— 課題 —
本文によると、雇用主にとって、オフィスで勤務するチームより分散チームを管理する方がコストを抑えられる場合があるのはなぜか。1〜3文で説明せよ。

— 本文 —
┏━━
分散チームとリモートチームという用語を同じ意味で使う人もいますが、これらには少しだけ異なる点があります。分散チームとは、異なる場所に分散していますが、オフィスで働くメンバーが含まれる場合があります。リモートチームとは、特定の拠点を持たず、メンバー全員が別々の場所にいるチームのことを指します。ハイブリッドチームは分散チームとリモートチームの要素を少しずつ組み合わせたチームで、メンバーたちが中心的なオフィスに集まる時間および在宅勤務とオフィス勤務のどちらかを選択できるフレックスな曜日が設けられています。

分散チーム管理を行う理由とは?

分散チームは、世界中にオーディエンスがいる企業にとって欠かせない存在です。分散チームは、以下のように企業に多くのメリットをもたらします。

  • ターゲット市場にアクセスしやすい。通常のタイムゾーンの外にある市場にリーチしたいなら、そのターゲット市場にチームメンバーを配置すると一番簡単にその市場のオーディエンスにアクセスできます。たとえば、あなたの企業がカリフォルニア州に拠点を置き、ターゲット市場がニューヨークにあるという場合、その潜在顧客とは営業時間がわずか数時間しか重なりません。ですが、ニューヨークにチームメンバーがいれば、そのメンバーの勤務時間をターゲット市場に 100% 合わせることができます。

  • より広い範囲で人材を探せる。リモートチームや分散チームを持つことには、1 つの都市よりもはるかに広い範囲で人材を探せるというメリットがあります。これにより、候補者を特定の都市限定で探したり、本拠地に移転してもらったりすることが必要な場合よりも、かなり多くの人材と話すチャンスが生まれます。また、従業員が重要視するポイントが大きく変わってきています。多くの働き手は、家族との時間を増やせるよう、リモートで働く選択肢を提供する企業を探すようになっています。こうした人材の希望に応えられるよう、メリットの幅を広げれば、より多くの優れた候補者たちをチームに迎え入れることができるようになります。

  • コストを抑えられる (雇用主と従業員の両方)。雇用主にとっては、オフィスで勤務するチームよりも、分散チームを管理する方がコストを抑えられる場合があります。なぜなら、分散チームの場合、企業は、オフィススペースのような基本的なオーバーヘッド (間接費) を支払わなくてよいからです。分散チームを管理する企業は、特定の従業員の生活費をベースにした給与をチームメンバーに支払うことによって費用を浮かせられる可能性があります。また、その従業員がどこで暮らしているかによっては、企業全体の資金を節約できることもあります。従業員は、コーヒーやランチの外食を控え、またガソリン代や公共の交通機関の運賃を浮かせることによって、お金を節約できる場合があります。
┗━━
— データ抜粋 —
┏━━
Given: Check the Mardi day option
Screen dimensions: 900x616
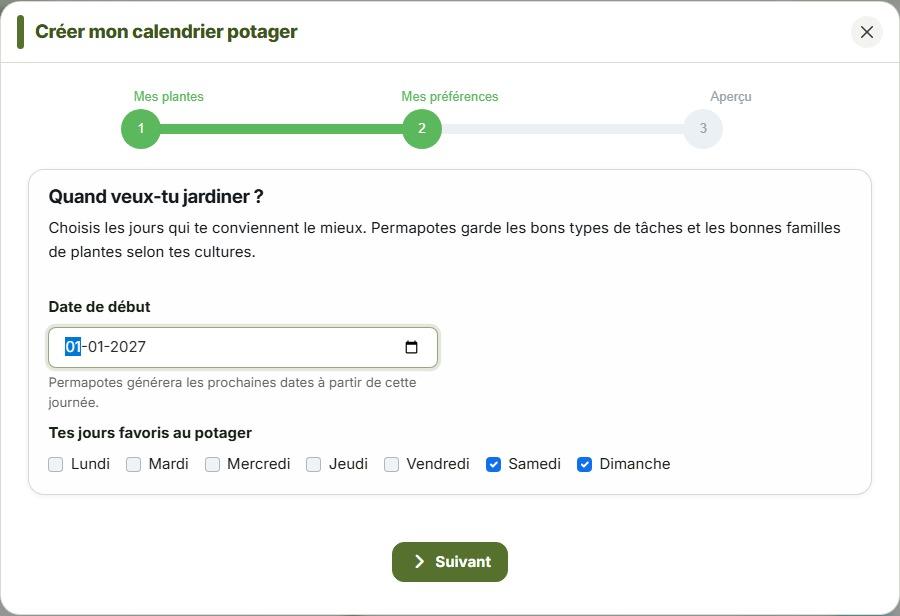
┗━━
— 解答 —
分散チームの場合、企業はオフィススペースのような基本的なオーバーヘッド（間接費）を支払わなくてよいからである。